Говорят, наши древние предки приносили в жертву богам людей, а не животных; сегодня мы с гордостью заявляем, что этот обычай так давно отошел в прошлое, что существует лишь в условном мире мифов и легенд. Мы недоуменно качаем головой, поражаясь тому варварскому времени, столь далеко (по нашим собственным словам) отстоящему от нынешней просвещенной и гуманной эпохи, и не устаем дивиться примитивной жестокости, на которой покоятся основы нашей цивилизации.
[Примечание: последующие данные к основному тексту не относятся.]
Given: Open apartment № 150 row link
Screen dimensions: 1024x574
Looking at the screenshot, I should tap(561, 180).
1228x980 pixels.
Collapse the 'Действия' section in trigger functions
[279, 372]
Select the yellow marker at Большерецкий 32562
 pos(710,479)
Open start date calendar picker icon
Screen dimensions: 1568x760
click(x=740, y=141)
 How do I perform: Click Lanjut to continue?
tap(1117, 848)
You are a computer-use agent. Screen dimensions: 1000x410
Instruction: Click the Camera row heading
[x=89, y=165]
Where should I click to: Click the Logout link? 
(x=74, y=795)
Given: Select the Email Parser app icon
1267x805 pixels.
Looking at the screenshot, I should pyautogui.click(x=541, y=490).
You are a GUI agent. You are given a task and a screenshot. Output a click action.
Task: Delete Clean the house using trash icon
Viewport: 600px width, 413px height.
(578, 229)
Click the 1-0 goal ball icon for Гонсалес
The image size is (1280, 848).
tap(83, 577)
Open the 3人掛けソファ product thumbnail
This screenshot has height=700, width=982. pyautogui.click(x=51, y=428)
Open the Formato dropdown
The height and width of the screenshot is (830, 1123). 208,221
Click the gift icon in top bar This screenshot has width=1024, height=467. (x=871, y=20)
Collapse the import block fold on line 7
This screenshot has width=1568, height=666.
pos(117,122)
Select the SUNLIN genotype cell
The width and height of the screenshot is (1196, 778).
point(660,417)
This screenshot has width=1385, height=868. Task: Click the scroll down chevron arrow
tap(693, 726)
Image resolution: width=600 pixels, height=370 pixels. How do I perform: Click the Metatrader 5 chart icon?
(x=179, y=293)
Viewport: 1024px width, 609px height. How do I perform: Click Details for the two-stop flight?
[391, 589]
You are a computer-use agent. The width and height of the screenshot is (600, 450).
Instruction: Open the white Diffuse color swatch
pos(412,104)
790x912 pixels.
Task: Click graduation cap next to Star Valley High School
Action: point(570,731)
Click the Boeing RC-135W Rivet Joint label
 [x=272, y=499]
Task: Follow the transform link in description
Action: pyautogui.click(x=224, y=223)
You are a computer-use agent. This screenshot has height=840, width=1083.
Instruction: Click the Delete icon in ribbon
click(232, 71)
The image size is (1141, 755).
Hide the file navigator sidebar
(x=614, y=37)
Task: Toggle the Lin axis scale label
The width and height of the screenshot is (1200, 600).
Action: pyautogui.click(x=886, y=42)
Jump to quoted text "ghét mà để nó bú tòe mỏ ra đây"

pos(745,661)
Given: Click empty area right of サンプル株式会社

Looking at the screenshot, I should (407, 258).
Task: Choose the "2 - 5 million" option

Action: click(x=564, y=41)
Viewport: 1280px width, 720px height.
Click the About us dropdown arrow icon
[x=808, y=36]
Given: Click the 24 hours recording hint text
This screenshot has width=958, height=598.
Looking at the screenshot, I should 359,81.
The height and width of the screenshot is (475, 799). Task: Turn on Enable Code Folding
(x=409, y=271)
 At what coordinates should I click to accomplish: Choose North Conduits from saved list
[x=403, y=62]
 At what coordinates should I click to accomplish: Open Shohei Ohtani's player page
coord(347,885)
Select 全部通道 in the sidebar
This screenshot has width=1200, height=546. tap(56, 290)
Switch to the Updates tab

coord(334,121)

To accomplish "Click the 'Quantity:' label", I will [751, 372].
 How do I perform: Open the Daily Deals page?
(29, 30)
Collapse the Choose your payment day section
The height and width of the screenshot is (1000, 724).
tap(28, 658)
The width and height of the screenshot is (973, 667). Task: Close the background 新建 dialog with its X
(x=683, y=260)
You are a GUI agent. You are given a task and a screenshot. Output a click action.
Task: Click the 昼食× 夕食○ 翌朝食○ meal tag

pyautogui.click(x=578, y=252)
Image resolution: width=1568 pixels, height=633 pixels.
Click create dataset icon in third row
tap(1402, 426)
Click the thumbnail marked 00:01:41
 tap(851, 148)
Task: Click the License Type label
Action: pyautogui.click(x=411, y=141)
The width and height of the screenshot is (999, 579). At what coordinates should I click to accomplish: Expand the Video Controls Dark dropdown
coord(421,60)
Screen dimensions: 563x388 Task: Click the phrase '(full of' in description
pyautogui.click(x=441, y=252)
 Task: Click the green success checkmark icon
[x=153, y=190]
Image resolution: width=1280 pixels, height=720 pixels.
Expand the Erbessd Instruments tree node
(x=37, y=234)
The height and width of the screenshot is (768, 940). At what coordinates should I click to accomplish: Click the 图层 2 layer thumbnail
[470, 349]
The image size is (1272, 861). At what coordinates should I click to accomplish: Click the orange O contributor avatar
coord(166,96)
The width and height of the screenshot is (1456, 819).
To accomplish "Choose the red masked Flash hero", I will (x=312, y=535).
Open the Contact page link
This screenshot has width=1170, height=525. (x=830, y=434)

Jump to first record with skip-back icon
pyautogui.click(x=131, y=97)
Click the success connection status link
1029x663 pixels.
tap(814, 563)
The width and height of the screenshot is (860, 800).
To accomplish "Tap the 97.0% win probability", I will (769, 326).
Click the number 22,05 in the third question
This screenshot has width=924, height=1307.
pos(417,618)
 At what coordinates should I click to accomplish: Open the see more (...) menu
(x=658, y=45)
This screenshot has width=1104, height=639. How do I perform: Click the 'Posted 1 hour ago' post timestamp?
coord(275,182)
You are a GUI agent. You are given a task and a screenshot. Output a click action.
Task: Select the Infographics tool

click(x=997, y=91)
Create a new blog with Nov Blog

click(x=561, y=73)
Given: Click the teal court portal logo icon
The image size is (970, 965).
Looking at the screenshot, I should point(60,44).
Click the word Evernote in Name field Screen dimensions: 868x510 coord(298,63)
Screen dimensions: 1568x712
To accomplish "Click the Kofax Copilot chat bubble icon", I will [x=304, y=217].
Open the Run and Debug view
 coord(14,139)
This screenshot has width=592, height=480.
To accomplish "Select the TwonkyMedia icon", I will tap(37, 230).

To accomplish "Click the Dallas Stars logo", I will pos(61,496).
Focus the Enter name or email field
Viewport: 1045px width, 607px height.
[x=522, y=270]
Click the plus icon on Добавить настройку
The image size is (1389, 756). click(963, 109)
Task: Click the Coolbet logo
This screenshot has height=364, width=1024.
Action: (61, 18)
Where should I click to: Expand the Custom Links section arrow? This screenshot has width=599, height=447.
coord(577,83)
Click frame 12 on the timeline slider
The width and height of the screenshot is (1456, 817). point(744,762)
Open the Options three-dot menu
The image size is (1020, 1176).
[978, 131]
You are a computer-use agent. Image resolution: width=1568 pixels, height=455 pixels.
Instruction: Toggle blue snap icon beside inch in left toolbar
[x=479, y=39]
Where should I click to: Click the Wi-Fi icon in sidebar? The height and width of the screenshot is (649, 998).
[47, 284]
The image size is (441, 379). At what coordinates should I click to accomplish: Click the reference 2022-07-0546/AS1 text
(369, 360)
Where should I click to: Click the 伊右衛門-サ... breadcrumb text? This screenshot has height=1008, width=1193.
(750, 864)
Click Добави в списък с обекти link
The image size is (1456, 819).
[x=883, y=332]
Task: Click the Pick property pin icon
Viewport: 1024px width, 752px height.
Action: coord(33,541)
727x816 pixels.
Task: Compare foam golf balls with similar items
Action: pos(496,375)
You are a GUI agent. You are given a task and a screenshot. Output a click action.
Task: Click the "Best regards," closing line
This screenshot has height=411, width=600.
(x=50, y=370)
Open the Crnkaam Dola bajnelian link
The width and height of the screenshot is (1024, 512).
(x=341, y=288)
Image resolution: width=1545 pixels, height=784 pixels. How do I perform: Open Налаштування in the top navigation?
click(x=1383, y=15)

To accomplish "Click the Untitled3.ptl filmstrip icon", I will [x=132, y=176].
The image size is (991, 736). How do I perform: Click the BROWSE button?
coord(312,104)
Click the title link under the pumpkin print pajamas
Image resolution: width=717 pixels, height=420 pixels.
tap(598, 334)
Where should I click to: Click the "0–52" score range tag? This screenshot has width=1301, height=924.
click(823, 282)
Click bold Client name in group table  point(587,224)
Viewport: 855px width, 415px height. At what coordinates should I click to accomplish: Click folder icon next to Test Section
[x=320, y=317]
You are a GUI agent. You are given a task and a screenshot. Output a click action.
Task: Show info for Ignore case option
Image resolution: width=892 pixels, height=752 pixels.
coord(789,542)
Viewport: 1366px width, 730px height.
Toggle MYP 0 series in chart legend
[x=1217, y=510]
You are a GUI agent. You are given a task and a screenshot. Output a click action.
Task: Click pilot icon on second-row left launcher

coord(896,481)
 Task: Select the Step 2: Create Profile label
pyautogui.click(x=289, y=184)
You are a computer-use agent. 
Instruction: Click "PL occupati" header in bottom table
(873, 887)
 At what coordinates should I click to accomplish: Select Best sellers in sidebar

Я тоже порой смутно ощущал некую абстрактную жалость к древнему рабу или селянину, вынужденному закончить свою жизнь под жертвенным ножом на алтаре кровожадного божества, но при этом неизменно чувствовал какую–то неловкость.
Иногда во сне передо мной бесконечными рядами проходят десятки тысяч человеческих призраков, которым уже никогда не доведется ходить по земле, призраков не менее безвинных, чем те жертвы, что смертью своей должны были умилостивить древних богов; и мне кажется в смутной неясности или, напротив, очевидности моего сна, что я и есть тот жрец, что вышел из темного прошлого нашего народа, дабы произнести ритуальные слова, вслед за которыми в невинную жертву вонзается жертвенный нож. Мы уверяем себя, что стали цивилизованными, и с благоговейным ужасом говорим о тех временах, когда бог плодородия по недоступным простому смертному причинам требовал себе в жертву человеческую плоть. Но разве бог, коему на нашей памяти и даже в наше время поклонялось так много римлян, не является столь же грозным и непонятным, как и то древнее божество? Чтобы покончить с ним, я стал его жрецом, чтобы ослабить его власть, я во всем повиновался ему. Но мне не удалось ни уничтожить его, ни умалить его могущества. Он, затаившись, дремлет в душах людей, ожидая подходящего момента, чтобы воспрянуть ото сна. Я не видел большой разницы между жестоким прошлым, готовым положить невинную жизнь отдельного человека на алтарь страха, не имеющего имени, и просвещенным настоящим, способным принести тысячи жизней в жертву страху, которому мы дали имя.